Après maintes bifurcations à droite, à gauche, en sens unique, entre les voitures, l’ACP réussit à pénétrer en Espagne via Irun. Irun où nous attend une circulation dense sur la route nous menant à l’aéroport de Fuenterrabia « uno par uno », 3 kilomètres de « corrida basque » heureusement les bas côtés sont larges ; pour atteindre le village de Hondarriba, pied de l’Alto de Jaizkibel. A la sortie du village, l’ACP se compte avant d’affronter l’ascension des 10 kms. Le compte est bon, l’ACP est sortie indemne de la traversée d’Irun.

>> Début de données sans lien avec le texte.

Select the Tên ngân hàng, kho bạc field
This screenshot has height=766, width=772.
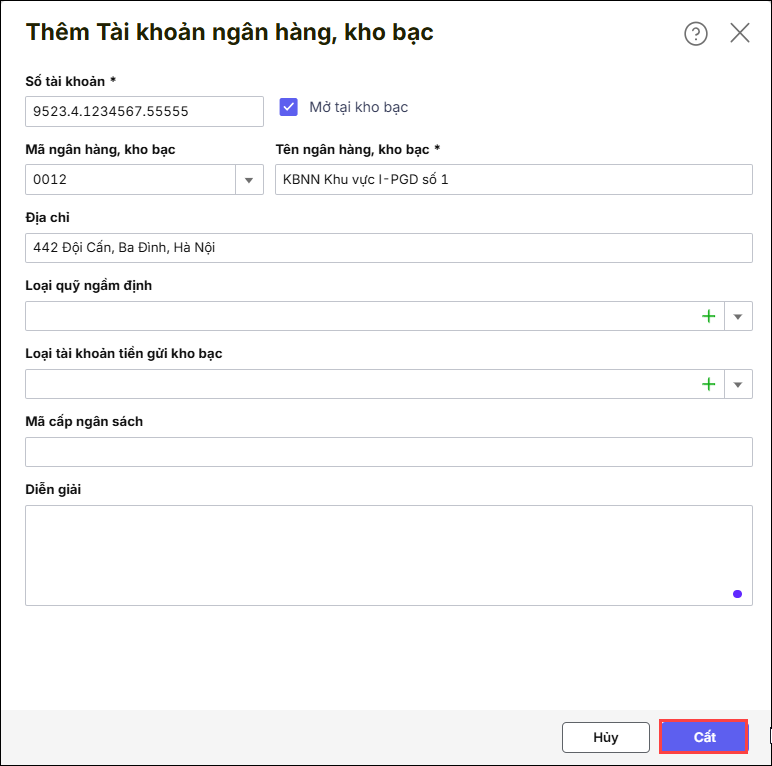[x=513, y=180]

Les premiers kilomètres grimpent de façon régulière jusqu’à Notre Dame de Guadalupe ( très belle chapelle). Le tempo amené par Jean Claude, Richard, Jean Michel , Yann et Francis permet de franchir cette première partie, en forêt, sur une bonne cadence ; puis courte descente pas bon signe une descente au milieu d’un col !

Bingo, la pente se redresse à plus de 10% et l’ACP est déjà scindée en plusieurs « grupettos ». Les cinq derniers kilomètres sont difficiles, cadence de pédalage assurée sur la petite plaque. Le paysage est magnifique, le temps féerique. Le groupe de tête Richard, Jean Michel, Yann, Jean Claude et Francis mouline à tout va. Cà roule sérieux vers ……..le maillot à pois.

Derrière, Jean Claude, Michel, Walter, Gérard, Daniel, Bernard et Alain avec Jean bien sûr ! grimpent en souplesse à l’image de Bahamontes sur ce col à la chaussée étroite et pentue mais au revêtement parfait. La forêt a fait place aux pelouses vertes des collines où paissent les chevaux basques (pottocks) et les moutons.

Côté météo, pas de vent sur le Jaizkibel, pas de nuage sur la côte, l’océan est magnifique. Les cyclos découvrent une flore où se mêlent genêts, pins et eucalyptus.

Au sommet, le sprint est remporté par Richard de justesse devant Jean Michel et Francis pour « une poignée de cacahuètes » et un verre d’eau.

Petit bout de descente vers San Sebastian, pour admirer le panorama exceptionnel sur la baie de Txingudi et les criques rocheuses où se prélassent voiliers et autres navires de plaisance.

Les cyclos pradéens arrivent tous « très facile » à l’image de Jean, Alain, Bernard, Daniel etc …. au panneau de l’Alto de Jaizkibel où une photo s’impose sur ce site occidental des Pyrénées. Puis descente à Notre Dame de Guadalupe pour la pause déjeuner cyclo : pâtes de coing, pain au miel, compotes de pommes et où la fontaine permet aux cyclos de remplir les bidons et d’admirer la plaine d’Irun avant d’affronter une deuxième fois « l’enfer d’Irun » et les travaux d’Hendaye , pas facile de trouver la route du port et la corniche basque.

Avec un peu de patience, l’ACP y arrive et le retour par la corniche se fait en roue libre, entrecoupé de belles accélérations pour garder le rythme basque.

Les cyclos en profitent pour s’imprégner des beautés du paysage et nous voilà déjà aux portes de Socoa et d’Urrugne où une dernière photo à la Tour du port de Socoa conclut ce périple en terre basque.

Une dernière douche au village de vacances « pas oublier de prendre les tickets pour la douche » n’est ce pas Jean, Walter, Gérard et consorts ! puis un repas toujours aussi convivial, à la salle du restaurant, termine ce séjour délicieux au pays basque.

Nous prenons d’ores et déjà rendez vous pour l’année prochaine en espérant être encore plus nombreux peut être en Savoie, du côté d’Annecy ou ailleurs.

José notre président et le comité des sages le décideront après les vendanges d’Eus. A coup sûr, une bonne cuvée pour …………2008.